How about doing a touch and go at an airport with a known altitude,
while you are retracting flaps, quick twist of the dial to set field
elevation and away you go.

(this was a joke by the way, much as the original question)

Neil Gould wrote:
Recently, Mxsmanic posted:


"Jim Macklin" writes:


GPS, even a $100 hikers model will solve the problem. But I
just say, look at the ground, you can judge 1,000 feet
pretty well and you only need to apply the hemisphere rule
above 3,000 AGL.


GPS is far less accurate than an altimeter, and I don't think the
regulations say "if you have no radio, use GPS."


I'm not sure why you think that "GPS is far less accurate than an
altimiter...", as an altimeter only need be accurate to 75' to be legal.

**Exercise instructions:**
A) In the altimeter discussion, how accurate does an altimeter need to be to be legal?
B) Can you carry the altimeter discussion further, picking up right after its last sentence?

**Data lines:**
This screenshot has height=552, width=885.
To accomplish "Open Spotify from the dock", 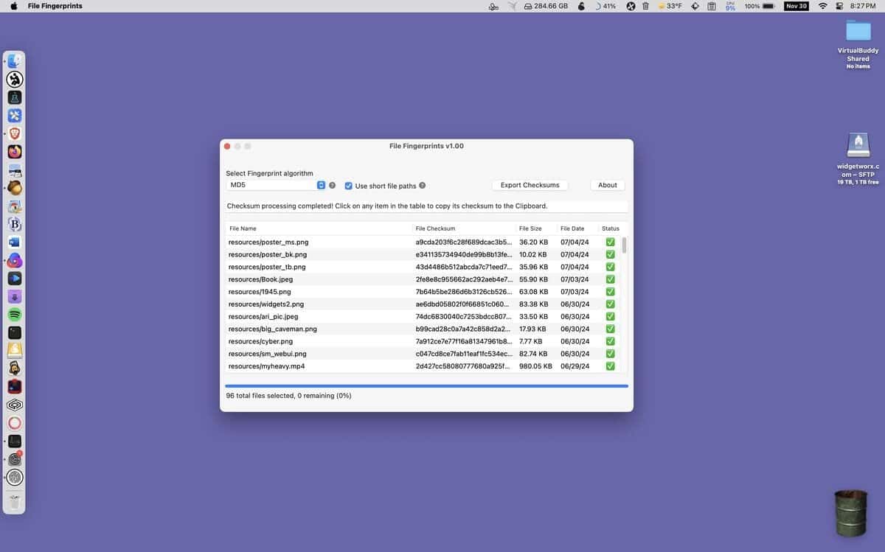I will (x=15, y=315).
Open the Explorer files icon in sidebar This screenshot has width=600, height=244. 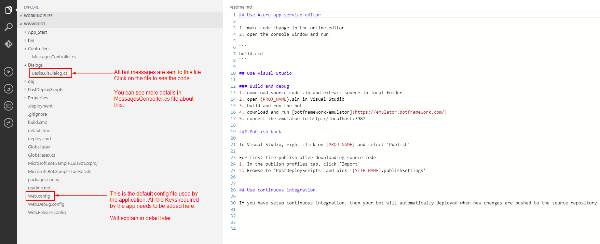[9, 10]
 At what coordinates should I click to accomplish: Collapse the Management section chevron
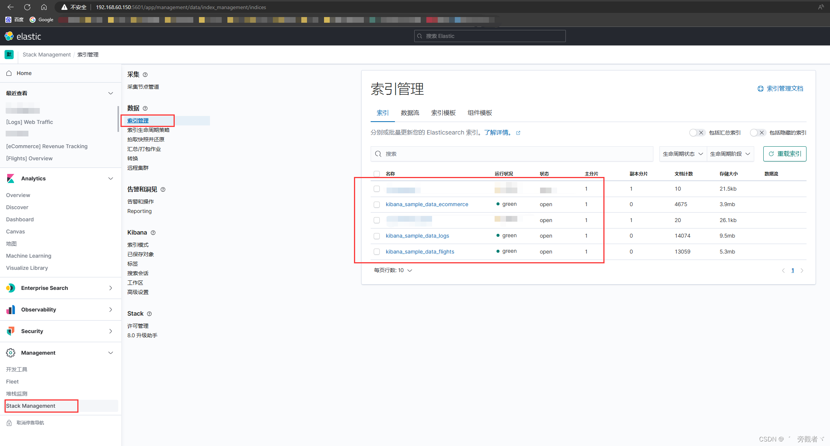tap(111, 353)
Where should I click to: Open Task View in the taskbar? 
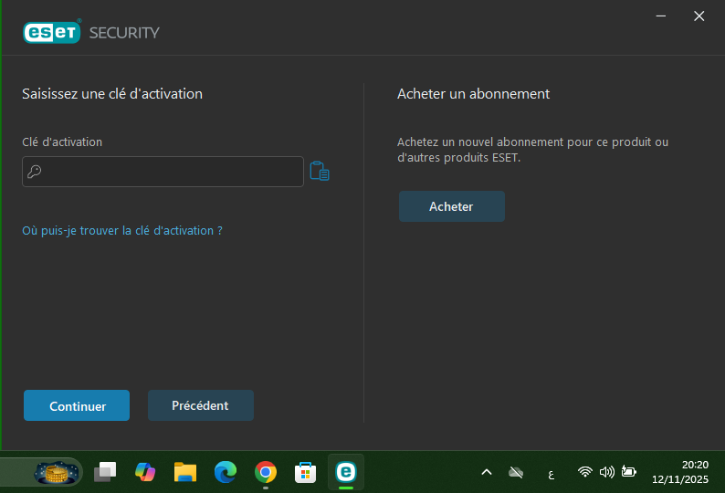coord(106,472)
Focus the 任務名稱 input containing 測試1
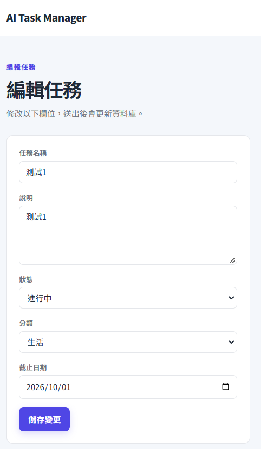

**Responses in order:**
A) To within 75 feet.

B)
GPS can do much better than that, and are unaffected by barometric
pressure; the result is a potential source of problems that require pilots
to fly by the altimeter, not the GPS. None of this has anything to do
with regulations, of course.

To answer your original question, the prudent pilot will take the
barometric pressure of their destination into consideration during
preflight planning, and adjust the altimeter accordingly. Most of the
time, the pressure won't change all that drastically at the destination in
the time it takes to fly 100 miles, and non-radio VFR pilots aren't likely
to fly in weather where the pressure is changing too rapidly.